EDITORIAL
Gatineau’s success with graffiti
Gatineau’s multi-pronged anti-graffiti effort seems to have become a success. Not only have many tags disappeared from public and private walls and spaces – the visual-hygiene goal – but the city has turned graffiti into an art form with its festival and public space for these works. This is remarkable – it has stimulated a surge of creativity and self-expression within a milieu that seemed always to be more about anger and belligerence.
This glowing assessment is not scientific – I haven’t made a survey of all graffiti sites, nor have I interviewed the artists. These are personal observations.
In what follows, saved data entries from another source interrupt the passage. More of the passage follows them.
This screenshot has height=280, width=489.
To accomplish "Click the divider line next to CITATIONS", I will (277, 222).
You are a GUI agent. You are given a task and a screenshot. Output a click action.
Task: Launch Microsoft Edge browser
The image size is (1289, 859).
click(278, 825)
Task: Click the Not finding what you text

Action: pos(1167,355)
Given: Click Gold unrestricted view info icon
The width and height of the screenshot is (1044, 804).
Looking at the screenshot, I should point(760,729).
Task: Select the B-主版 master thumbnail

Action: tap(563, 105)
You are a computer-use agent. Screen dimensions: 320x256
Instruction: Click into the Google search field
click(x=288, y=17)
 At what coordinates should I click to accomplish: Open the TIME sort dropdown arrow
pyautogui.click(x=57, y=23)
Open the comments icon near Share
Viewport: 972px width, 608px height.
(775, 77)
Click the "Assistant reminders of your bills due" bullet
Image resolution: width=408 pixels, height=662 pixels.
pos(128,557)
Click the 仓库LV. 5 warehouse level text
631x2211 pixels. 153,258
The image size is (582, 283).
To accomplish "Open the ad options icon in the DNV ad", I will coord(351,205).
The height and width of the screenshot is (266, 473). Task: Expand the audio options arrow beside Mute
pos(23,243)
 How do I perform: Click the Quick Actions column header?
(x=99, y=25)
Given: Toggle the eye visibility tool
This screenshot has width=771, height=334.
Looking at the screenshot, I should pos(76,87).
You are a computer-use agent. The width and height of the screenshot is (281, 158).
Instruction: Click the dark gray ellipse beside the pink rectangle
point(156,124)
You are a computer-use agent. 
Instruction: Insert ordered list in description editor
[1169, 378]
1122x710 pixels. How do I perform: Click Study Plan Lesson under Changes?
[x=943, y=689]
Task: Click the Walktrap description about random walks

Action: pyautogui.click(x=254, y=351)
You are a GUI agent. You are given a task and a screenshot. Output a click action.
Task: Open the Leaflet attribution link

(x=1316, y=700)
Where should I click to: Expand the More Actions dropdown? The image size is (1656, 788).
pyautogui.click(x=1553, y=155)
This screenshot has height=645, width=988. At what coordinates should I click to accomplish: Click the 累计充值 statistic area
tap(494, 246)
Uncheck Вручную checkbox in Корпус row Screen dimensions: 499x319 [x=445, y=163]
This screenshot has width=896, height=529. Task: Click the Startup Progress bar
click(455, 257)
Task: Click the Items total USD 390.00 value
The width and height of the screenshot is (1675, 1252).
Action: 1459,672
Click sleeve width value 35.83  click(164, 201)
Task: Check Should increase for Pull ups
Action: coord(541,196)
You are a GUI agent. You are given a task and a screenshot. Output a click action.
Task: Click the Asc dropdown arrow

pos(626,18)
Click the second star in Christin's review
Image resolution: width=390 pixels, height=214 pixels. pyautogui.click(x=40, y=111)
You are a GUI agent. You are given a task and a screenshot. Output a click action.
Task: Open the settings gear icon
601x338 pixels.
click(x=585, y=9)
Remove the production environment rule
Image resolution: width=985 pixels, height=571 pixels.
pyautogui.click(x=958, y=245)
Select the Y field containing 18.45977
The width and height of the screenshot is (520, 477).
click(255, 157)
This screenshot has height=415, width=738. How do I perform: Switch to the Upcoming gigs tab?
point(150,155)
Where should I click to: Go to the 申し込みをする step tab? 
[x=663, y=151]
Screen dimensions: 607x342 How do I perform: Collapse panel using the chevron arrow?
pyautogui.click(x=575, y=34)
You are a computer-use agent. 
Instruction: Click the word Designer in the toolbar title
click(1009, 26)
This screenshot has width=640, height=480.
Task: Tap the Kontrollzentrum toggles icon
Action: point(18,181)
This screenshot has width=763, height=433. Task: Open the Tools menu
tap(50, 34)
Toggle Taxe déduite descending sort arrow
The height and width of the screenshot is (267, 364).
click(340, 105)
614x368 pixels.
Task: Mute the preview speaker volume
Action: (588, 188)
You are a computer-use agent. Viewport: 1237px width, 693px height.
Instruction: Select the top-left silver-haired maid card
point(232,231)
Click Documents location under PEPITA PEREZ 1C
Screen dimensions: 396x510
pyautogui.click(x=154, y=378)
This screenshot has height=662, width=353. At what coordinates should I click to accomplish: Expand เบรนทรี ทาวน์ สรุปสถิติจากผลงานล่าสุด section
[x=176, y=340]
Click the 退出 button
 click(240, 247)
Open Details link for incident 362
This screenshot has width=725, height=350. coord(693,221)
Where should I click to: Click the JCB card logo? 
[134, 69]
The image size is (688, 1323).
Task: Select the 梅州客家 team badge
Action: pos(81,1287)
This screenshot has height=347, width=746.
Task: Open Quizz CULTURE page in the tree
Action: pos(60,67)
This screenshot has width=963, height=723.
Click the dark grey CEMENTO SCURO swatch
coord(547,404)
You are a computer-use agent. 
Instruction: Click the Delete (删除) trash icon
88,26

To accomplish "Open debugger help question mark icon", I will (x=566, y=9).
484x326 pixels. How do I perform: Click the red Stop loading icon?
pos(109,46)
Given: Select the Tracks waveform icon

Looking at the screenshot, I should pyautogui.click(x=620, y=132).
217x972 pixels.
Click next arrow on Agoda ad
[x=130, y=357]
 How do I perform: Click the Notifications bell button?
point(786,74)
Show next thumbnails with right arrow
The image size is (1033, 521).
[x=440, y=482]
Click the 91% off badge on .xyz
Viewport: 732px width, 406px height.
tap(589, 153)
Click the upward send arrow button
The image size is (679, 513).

Many of the cement walls and building-sides which once showed graffiti (and showed the city’s efforts to remove it) now stand clean and as visually uninteresting as they were meant to be.
It seemed a stroke of genius for the city to launch a graffiti festival and invite artists in to do their work and then to judge them in a public ceremony – and to set up places where graffiti artists could practise their public art without running from the police or resorting to midnight spray-painting. All this now constitutes one more element in Gatineau’s widely acknowledged supportive environment for the arts, the “Gatineau pour la vie artistique!”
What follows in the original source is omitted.